● INFORMATION SUPPLIED
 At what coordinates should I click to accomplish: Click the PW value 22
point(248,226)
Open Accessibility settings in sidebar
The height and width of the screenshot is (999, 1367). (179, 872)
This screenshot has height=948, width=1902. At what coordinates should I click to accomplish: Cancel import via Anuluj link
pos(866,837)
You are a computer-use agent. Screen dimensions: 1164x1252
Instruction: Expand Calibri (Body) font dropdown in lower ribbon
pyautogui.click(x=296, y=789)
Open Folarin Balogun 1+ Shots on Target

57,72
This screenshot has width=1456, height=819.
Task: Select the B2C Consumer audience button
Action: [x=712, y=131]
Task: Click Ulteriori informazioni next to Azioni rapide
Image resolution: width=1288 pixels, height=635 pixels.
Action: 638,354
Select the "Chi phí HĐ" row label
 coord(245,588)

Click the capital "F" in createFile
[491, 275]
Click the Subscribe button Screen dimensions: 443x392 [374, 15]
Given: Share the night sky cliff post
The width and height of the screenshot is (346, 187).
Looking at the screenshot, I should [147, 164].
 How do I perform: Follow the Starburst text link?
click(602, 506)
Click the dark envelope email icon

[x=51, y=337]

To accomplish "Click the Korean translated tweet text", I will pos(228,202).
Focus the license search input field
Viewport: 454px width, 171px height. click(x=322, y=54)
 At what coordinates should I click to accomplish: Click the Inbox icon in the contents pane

● TASK INSTRUCTIONS
Return, in full, every line of these entries that holds "dimensions".

● RESPONSE TO THIS TASK
You are a computer-use agent. Screen dimensions: 1164x1252
Click the Subscribe button Screen dimensions: 443x392 [374, 15]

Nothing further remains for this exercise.